I´m in tears because I feel broken and I´m in tears because I need to protect myself. Because this year has been nothing but pain. I need shelter, I need rest – I´ve been so incredibly tired. I´ve lost so much weight. I want to envelop myself in a layer of puffy clouds, I want to close my eyes and breathe and think about nothing for a long, long time.
I´m in tears because things that seem small to “average people” throw me out of the playing field. Because even a gust of wind can knock me down, and have me slip into the downward spiral of my own negative emotions, incapacitating and overwhelming as they are. I think few people truly understand what these emotions are capable of.
It´s easy to stand on the shore and yell at me when I´m drowning. It´s easy to compare yourself to me, and then tell me that I should react like you, because that´s what normal people do. But I don´t want to brutalize myself, the way you do. I don´t want to punish myself when I´m in pain, and tell my own emotions that they have no right to exist.

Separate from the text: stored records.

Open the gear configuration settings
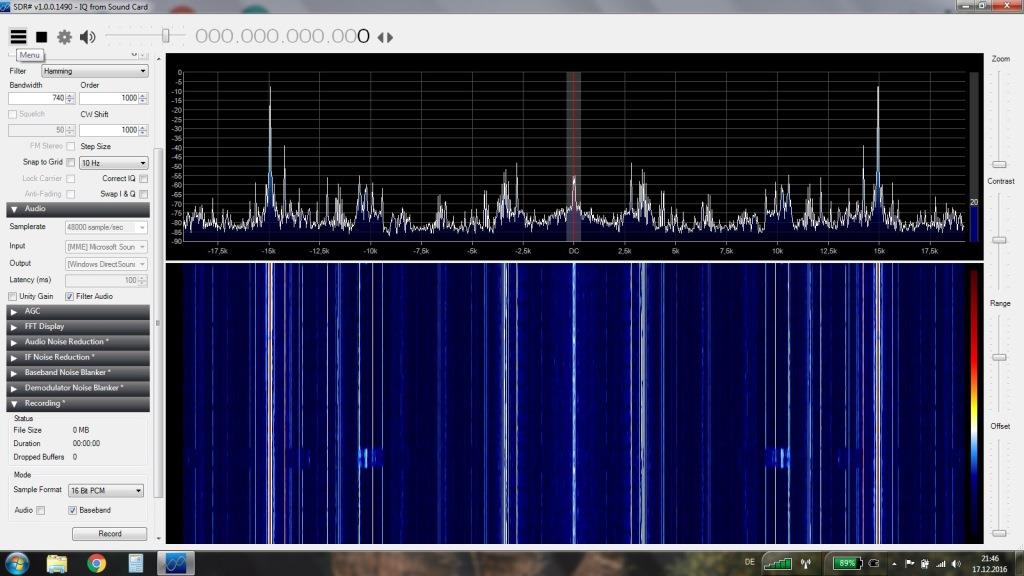The image size is (1024, 576). (64, 37)
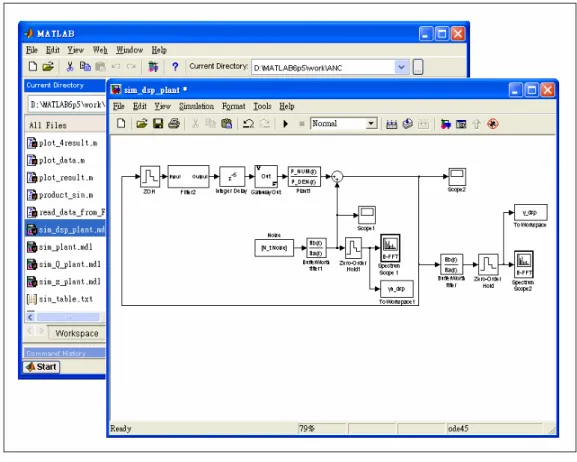This screenshot has width=577, height=462.
Task: Open the Simulink icon in MATLAB toolbar
Action: pyautogui.click(x=153, y=67)
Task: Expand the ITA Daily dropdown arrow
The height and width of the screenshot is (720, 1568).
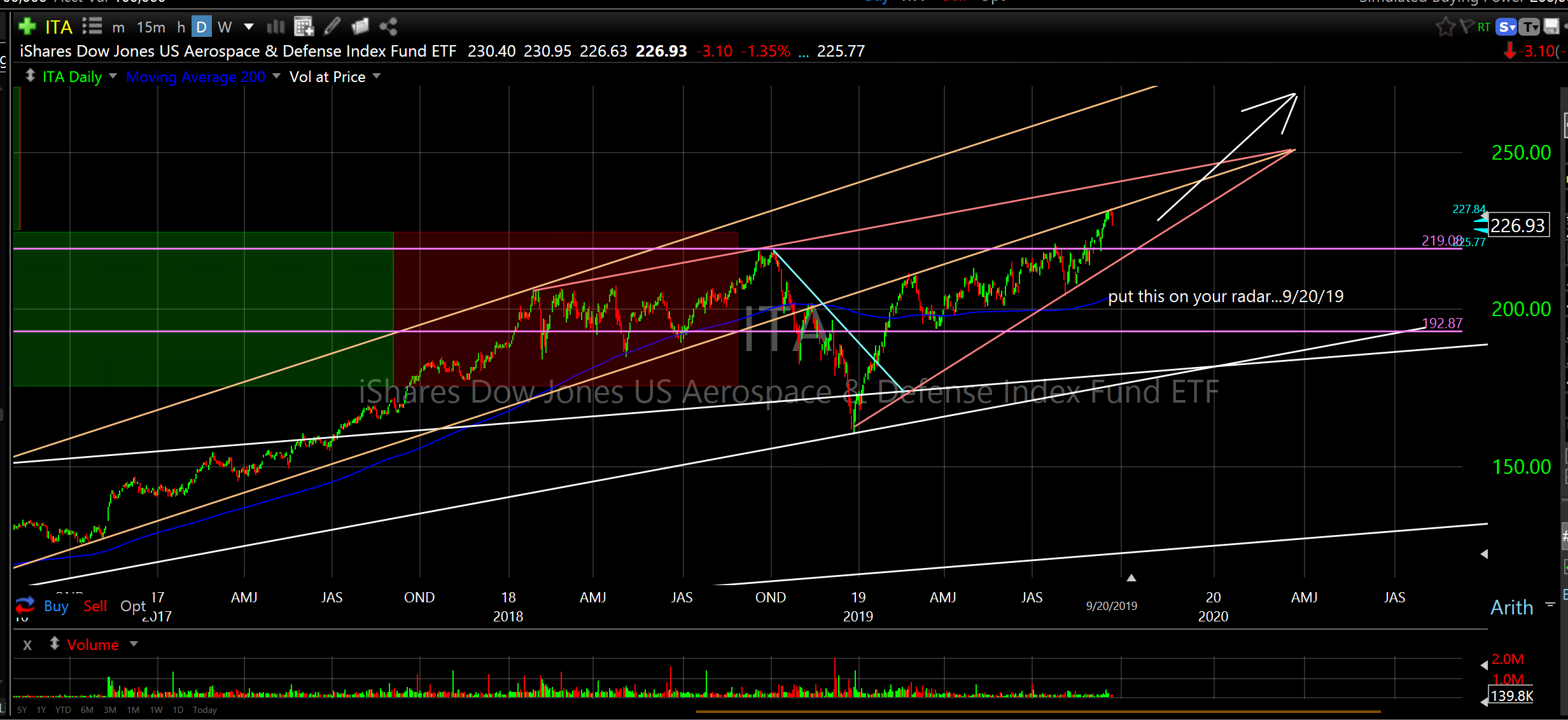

All of me has a reason to exist. I won´t say, that I´m unafraid, that I´m not scared of the shadows, of the fractures that run through my body and my soul. Because believe me, I´m terrified of myself, I am terrified of the raw power, that engulfs me every time the monster is called to life. But I won´t aggravate him further. I won´t add insult to injury.
I will respect the shadows. I will embrace my darker Self. I will listen to their wailing, to their pain, if I can muster the courage to do so, and resist the urge to run away, the urge to fight. If I can muster the courage to stop in my tracks, to turn around, and look it in the eye. To embrace it, to console it, and sleep in its lap for a thousand years.